De Belgische patiënt is tevreden over de gezondheidszorg die hij geniet. De indicatoren geven evenwel een genuanceerder beeld. Het driejaarlijkse rapport van het Federaal Kenniscentrum voor de Gezondheidzorg (KCE) over de Performantie van het Belgische Gezondheidssysteem is niet onverdeeld positief.
In 2007 besliste het KCE driejaarlijks een Health System Performance Assessment (HSPA) uit te voeren. Dat resulteerde in een eerste rapport in 2009, waarna er nog twee rapporten volgden in 2012 en 2015 (het rapport dat deze week gepubliceerd werd). Een HSPA beoordeelt een gezondheidszorgsysteem in zijn globaliteit en baseert zich daarvoor op een aantal indicatoren, die de verschillende aspecten van de gezondheidszorg behandelen.
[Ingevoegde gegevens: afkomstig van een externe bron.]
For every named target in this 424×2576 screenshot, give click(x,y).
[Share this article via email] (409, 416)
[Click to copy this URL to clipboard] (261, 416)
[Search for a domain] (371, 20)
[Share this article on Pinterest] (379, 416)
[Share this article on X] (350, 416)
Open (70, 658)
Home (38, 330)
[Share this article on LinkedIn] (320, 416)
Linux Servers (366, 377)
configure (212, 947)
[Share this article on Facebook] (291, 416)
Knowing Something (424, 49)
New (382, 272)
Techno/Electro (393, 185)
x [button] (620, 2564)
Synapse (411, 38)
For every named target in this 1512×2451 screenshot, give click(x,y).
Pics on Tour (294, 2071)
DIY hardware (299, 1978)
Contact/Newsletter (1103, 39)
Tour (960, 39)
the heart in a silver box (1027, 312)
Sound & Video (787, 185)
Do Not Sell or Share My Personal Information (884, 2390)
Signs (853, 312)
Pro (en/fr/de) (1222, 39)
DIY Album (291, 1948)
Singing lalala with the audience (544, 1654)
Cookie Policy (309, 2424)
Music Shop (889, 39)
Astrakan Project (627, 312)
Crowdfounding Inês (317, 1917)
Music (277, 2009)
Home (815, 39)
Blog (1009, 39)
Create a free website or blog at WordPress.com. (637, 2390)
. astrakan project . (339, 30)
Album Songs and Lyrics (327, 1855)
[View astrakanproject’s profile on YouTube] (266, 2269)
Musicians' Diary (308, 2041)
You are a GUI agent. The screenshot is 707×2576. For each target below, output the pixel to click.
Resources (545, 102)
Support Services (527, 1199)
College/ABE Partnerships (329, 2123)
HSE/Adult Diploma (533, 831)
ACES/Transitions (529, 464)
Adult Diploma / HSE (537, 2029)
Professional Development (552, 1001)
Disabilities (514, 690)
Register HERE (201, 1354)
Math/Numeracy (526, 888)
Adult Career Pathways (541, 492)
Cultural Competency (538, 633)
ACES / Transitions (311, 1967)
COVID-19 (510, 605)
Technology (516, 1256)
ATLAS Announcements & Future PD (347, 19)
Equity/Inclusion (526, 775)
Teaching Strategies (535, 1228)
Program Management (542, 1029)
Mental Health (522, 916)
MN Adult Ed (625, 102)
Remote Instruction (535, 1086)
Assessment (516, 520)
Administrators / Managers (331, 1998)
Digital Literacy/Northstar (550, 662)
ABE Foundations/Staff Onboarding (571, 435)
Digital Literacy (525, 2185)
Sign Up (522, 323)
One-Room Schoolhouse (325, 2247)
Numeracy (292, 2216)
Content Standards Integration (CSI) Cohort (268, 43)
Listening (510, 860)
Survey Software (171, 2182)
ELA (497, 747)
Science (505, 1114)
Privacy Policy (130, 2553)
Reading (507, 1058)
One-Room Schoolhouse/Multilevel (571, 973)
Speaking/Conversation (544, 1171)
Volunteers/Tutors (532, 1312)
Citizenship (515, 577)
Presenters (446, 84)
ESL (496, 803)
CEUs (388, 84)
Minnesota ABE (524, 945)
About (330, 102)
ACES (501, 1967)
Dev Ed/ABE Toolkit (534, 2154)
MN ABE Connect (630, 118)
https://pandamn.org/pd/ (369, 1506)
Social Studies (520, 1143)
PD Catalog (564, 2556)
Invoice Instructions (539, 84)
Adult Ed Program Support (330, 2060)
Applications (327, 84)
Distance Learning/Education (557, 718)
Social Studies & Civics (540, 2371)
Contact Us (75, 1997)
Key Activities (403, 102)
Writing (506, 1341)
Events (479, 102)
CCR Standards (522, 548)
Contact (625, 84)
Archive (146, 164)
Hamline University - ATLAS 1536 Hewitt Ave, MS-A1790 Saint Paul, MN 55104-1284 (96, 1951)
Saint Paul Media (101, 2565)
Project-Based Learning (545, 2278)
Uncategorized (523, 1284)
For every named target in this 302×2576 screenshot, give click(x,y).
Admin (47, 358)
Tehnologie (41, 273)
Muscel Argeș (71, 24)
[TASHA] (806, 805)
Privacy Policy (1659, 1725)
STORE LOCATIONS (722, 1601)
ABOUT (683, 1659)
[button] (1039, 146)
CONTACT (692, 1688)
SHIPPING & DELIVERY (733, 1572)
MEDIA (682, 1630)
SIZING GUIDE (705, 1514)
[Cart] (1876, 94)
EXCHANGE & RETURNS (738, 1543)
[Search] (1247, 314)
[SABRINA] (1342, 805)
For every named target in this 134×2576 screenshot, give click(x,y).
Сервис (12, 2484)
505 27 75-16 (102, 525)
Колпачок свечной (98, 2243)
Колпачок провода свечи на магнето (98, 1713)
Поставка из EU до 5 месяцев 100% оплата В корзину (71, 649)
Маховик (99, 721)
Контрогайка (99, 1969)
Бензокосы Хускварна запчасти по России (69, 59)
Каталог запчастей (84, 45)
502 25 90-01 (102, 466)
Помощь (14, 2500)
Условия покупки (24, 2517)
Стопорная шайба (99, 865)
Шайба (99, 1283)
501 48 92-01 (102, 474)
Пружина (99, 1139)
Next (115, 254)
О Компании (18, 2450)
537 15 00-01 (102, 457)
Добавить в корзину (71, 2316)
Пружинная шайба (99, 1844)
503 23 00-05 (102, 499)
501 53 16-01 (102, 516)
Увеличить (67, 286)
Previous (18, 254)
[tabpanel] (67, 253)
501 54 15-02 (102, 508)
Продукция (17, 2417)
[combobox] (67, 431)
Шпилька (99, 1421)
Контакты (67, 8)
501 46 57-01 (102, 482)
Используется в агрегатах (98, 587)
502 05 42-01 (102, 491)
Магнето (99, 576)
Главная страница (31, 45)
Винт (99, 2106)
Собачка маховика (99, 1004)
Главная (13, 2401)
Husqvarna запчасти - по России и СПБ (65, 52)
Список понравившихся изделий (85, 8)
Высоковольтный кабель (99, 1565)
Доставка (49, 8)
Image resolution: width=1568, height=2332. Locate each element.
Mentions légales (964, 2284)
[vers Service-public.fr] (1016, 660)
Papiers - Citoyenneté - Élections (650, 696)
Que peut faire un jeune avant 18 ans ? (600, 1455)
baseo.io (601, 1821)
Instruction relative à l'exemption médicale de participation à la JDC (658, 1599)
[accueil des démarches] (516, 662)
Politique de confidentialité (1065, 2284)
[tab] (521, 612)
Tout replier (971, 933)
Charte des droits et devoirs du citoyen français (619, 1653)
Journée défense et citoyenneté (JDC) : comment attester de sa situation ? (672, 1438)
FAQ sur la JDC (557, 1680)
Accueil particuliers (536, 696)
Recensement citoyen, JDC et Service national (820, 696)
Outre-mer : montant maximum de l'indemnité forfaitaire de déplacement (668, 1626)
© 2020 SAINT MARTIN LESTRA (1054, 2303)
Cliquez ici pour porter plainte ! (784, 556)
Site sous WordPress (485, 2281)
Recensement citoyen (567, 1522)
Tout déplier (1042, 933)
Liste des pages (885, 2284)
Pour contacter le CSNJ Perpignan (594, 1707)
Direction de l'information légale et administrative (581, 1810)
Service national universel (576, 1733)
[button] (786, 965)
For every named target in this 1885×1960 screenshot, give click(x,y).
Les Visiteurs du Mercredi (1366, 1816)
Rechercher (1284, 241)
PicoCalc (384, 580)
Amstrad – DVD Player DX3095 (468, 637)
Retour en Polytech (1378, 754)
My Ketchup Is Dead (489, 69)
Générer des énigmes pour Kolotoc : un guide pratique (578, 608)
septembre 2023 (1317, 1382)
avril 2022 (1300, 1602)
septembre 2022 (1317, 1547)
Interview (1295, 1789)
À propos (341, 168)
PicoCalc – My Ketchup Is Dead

“De performantie-indicatoren van de preventieve zorg schetsen een eerder somber beeld van België,” stelt het rapport. De vaccinatieresultaten zijn zeer heterogeen: positief voor mazelen en hepatitis B, maar negatief voor de griepvaccinatie bij ouderen. De dekkingsgraad van kankerscreening voor de drie geselecteerde types kanker (borst, baarmoederhals en colorectaal) is eerder gering, zowel in vergelijking met de streefdoelen als in vergelijking met buurlanden. Ook het percentage patiënten dat regelmatig een tandarts bezoekt, is eerder aan de lage kant.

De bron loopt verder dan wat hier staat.